I would also spread it out over more time–because of the point when I got the idea, I could not start as early as I wanted to.
I also need to rework the beginning. I would love for the GBM to either be cookies baked and shaped by the kids or have a package delivered from the beginning.
Because my kids took this in a CSI direction, this year, it would also be fun to get the police/security persons in and help take a description of the GBM.
In an economics workshop I took this summer, it was suggested that you could interview members of the community and video tape the. You could ask them questions about economic concepts (scarcity, abundance, production, loan, etc.) and then ask them if the GBM had been there (bank, car dealer, grocery store, etc.–think–places you use/get money/do business.

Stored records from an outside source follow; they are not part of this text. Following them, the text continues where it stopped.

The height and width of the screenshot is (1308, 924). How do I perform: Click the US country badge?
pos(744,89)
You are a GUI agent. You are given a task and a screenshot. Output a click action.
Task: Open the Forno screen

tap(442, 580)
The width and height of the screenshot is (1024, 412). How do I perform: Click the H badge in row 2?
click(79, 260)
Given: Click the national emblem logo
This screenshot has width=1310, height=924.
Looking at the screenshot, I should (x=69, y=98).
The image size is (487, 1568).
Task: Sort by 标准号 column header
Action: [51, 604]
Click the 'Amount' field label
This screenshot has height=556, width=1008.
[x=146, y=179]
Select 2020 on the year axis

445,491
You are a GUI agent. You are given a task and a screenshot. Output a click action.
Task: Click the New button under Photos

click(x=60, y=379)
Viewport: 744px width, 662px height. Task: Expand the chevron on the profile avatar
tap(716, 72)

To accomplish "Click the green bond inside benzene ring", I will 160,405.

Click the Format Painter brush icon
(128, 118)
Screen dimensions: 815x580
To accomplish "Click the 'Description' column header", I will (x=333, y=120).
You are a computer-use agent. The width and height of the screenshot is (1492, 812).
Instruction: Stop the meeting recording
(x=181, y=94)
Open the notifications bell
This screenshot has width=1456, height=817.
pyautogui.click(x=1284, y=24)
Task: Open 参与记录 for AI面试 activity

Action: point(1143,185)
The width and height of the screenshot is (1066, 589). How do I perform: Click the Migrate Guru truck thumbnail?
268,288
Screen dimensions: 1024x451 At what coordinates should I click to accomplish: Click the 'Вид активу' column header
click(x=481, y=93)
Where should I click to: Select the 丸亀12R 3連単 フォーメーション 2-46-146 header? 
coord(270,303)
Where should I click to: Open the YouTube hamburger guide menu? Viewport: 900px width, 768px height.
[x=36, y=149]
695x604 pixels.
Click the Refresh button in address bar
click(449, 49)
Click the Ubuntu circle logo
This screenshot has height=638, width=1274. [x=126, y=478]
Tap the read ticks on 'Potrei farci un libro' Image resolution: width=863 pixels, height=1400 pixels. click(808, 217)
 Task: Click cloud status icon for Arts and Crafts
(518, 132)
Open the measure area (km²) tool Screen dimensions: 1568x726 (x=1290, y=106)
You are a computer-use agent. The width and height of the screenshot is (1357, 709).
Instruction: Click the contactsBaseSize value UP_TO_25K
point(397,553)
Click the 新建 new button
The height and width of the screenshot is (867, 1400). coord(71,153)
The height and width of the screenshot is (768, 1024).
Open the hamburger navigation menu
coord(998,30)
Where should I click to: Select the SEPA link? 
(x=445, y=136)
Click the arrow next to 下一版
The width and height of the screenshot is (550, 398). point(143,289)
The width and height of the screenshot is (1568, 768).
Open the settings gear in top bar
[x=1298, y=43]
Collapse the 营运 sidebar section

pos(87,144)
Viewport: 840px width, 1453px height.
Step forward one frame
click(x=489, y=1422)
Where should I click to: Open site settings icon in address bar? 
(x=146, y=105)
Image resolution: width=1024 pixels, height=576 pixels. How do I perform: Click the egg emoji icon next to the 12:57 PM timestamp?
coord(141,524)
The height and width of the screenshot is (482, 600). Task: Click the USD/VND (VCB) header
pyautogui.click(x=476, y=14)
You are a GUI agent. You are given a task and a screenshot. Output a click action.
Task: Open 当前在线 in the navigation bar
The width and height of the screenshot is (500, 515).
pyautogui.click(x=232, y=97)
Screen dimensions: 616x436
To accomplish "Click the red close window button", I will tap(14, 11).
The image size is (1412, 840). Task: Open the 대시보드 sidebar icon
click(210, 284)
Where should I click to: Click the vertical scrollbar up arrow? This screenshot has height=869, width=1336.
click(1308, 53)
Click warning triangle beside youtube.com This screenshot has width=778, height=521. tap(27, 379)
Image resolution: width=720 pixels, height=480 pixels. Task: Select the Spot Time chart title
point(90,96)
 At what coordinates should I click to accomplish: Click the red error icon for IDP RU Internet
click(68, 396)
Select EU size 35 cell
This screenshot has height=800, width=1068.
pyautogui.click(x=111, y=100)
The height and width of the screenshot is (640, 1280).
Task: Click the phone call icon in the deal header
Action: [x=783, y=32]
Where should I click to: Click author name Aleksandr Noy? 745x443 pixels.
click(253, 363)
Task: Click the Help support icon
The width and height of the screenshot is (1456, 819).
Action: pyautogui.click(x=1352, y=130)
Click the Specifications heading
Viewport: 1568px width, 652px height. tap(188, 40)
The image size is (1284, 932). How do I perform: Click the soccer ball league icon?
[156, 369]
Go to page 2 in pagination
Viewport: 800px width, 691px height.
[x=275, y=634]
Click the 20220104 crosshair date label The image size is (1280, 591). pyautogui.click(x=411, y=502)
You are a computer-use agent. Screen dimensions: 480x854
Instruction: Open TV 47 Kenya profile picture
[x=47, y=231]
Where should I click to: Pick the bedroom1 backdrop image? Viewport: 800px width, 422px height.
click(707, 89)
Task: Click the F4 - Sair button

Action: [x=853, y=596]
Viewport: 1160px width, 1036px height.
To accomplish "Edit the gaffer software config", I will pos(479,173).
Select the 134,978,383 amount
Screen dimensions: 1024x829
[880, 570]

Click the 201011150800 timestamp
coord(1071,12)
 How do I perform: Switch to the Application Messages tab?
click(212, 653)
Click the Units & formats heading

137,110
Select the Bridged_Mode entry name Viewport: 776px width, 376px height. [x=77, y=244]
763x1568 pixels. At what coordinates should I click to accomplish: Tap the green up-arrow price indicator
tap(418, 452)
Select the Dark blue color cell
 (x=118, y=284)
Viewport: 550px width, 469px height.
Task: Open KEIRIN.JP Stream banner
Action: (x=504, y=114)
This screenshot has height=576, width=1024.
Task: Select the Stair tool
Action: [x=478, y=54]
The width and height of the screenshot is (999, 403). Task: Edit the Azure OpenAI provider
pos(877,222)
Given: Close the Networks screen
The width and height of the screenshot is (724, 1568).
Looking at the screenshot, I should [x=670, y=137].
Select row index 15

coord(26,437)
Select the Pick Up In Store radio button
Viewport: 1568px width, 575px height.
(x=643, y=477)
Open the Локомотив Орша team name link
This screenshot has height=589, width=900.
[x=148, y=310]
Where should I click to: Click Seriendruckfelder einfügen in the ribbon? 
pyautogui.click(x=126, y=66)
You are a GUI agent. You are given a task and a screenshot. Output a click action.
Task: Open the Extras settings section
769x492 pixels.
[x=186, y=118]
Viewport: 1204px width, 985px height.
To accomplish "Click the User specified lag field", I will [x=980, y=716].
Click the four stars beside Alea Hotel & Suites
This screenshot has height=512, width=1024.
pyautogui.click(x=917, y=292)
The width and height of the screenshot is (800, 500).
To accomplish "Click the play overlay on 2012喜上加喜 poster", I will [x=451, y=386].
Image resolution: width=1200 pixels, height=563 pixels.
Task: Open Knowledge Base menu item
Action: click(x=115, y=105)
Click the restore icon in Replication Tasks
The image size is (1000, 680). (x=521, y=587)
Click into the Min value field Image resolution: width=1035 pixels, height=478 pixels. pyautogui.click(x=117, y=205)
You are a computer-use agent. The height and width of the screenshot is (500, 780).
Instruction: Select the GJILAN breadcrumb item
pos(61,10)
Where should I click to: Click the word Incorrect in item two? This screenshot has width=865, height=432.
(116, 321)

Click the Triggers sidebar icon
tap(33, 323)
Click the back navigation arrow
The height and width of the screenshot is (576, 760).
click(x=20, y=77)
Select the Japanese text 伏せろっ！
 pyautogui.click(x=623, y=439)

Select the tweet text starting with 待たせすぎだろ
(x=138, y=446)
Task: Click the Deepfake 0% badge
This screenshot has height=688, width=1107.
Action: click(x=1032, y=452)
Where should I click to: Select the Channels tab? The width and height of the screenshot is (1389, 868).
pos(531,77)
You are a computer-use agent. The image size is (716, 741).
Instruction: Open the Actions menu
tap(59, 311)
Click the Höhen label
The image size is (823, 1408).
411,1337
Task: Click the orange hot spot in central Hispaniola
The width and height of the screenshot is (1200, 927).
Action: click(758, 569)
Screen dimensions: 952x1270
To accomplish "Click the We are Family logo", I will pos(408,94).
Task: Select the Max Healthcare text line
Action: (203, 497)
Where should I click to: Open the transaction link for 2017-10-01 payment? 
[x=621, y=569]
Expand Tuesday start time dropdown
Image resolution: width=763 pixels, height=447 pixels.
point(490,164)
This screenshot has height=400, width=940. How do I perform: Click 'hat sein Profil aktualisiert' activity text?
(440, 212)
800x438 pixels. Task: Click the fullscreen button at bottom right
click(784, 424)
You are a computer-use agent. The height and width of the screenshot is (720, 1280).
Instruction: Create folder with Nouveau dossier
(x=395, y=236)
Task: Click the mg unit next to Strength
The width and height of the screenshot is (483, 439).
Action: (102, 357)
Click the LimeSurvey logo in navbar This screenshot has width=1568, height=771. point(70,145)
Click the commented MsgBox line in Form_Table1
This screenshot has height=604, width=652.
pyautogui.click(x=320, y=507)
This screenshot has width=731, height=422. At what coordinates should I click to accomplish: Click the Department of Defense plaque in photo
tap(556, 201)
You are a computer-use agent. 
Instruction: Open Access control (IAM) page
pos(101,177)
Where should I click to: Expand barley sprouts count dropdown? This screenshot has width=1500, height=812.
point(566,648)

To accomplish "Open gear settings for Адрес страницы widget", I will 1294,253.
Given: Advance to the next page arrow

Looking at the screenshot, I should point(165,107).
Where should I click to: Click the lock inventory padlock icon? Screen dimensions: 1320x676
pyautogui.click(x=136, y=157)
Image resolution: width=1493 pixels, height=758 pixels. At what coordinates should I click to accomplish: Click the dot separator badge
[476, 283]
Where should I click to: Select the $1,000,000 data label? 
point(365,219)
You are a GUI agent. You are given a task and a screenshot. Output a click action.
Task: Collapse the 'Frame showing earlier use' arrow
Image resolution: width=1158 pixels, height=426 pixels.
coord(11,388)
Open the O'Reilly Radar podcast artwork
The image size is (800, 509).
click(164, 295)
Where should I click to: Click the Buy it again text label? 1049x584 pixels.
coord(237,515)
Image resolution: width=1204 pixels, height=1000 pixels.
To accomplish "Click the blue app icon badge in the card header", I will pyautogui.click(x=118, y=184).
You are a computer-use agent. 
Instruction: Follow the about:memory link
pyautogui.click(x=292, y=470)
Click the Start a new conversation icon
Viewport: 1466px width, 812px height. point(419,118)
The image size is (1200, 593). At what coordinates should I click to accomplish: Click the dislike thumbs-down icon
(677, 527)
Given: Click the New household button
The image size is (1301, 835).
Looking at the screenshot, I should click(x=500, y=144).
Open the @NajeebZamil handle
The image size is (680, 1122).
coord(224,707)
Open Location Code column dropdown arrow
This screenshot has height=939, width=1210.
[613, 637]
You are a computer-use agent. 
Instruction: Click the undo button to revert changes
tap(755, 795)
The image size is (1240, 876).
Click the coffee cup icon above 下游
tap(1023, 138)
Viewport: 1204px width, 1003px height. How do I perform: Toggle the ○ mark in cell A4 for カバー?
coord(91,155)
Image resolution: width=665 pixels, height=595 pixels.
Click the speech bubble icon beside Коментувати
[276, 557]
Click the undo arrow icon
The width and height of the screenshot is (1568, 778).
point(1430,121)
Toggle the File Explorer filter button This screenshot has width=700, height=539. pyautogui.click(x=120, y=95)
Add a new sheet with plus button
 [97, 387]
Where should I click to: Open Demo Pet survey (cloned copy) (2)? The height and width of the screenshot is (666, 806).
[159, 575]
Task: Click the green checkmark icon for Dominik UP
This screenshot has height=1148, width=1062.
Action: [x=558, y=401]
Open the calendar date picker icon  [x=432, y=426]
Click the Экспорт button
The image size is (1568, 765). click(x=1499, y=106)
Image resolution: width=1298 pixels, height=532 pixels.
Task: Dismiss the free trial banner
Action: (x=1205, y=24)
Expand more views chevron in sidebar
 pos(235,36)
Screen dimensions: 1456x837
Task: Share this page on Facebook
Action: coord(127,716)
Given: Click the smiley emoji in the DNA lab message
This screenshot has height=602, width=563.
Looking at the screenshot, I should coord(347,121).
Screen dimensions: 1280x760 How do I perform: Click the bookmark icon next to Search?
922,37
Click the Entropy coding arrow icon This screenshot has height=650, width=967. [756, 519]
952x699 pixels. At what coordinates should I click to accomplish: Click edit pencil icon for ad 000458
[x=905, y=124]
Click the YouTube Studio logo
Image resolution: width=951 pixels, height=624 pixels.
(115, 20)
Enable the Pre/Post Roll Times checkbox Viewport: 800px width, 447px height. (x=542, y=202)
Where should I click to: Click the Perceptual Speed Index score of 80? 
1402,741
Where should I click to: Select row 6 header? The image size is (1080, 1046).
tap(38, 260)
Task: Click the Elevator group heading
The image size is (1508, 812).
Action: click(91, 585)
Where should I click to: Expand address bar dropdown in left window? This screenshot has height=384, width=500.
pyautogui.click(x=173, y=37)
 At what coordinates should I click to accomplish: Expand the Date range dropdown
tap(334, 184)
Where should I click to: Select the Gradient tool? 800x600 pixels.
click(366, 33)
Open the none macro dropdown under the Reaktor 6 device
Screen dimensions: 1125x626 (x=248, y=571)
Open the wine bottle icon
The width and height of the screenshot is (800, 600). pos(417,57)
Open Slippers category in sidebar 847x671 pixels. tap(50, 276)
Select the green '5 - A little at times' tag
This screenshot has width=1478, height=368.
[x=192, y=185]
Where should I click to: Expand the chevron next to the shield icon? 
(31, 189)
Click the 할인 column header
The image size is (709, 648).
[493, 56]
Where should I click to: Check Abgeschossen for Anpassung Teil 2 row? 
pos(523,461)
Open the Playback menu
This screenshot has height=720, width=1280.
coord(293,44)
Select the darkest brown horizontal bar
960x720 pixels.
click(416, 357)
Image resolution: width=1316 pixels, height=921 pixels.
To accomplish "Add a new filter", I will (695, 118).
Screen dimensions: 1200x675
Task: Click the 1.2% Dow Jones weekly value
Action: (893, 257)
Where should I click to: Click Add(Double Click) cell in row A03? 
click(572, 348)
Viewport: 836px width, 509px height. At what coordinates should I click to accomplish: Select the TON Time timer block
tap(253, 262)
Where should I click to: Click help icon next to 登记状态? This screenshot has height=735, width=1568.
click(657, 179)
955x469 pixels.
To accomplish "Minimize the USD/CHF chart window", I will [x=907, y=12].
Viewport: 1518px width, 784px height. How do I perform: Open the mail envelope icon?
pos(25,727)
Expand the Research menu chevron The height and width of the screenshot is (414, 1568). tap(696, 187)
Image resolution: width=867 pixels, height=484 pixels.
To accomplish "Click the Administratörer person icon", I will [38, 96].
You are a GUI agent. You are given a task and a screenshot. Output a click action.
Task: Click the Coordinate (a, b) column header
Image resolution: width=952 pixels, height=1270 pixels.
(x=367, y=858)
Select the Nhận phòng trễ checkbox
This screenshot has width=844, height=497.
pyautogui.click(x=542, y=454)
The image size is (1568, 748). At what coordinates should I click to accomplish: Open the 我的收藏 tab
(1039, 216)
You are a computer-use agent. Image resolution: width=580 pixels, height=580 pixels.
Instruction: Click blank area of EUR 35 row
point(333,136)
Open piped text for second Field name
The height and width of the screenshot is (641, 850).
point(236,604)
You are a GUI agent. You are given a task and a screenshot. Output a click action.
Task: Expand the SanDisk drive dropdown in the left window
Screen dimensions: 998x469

Also, bringing the police in would help to reassure the children that even though they could go missing, we will never stop looking for them–you could also get them all fingerprinted and photographed at that point too.
I would have also loved to have gotten to decorating the felt GBM that I cut out and that I was going to have the children earn our classroom Bull Dog Bucks towards–starting earlier would have helped, but we just never got there!
I’ll be beefing up the basic idea and adding/taking away some new things this year and into the summer. More books, crafts that work, letters that are written better and with more age level content.
A note about the Brazilian birds: I found the pattern by googling “brazilian/toucan bird pattern”. I found it on a site that had rainforest links for kids and was somehow tied to a play in a particular community–but I can’t find it now! I would recommend not painting them with vegetable oil–it was a mess, didn’t dry well, and didn’t really look any different than the birds that weren’t painted!
I would also include more writing, and GBM related math.
For Australia we got our letter, and included were items to make an Australian bellflower. I took pictures and thought I posted them, but I can’t find them on the blog right now. I think they may be on my computer at school. Basically, you take one of those paper condiment cups and glue yellow petals around the open bottom lip and then glue two green leaves on the top. We punched a hole in the top (really the bottom) of the cup and strung a bell on a piece of yarn and threaded it through to make a “bellflower!”. Again, I’ll post pictures when I’m back at school 🙂 We also talked about how Santa rides in to Australia on a surfboard and is pulled by white kangaroos. I’m sure that there is some site out there with more information-so I’ll be working to find it! 🙂
I hope this helps and I’ll post it on the main page as well!
If you have anymore questions, please ask–I’m more than willing to share what I know to help others or spark something in you!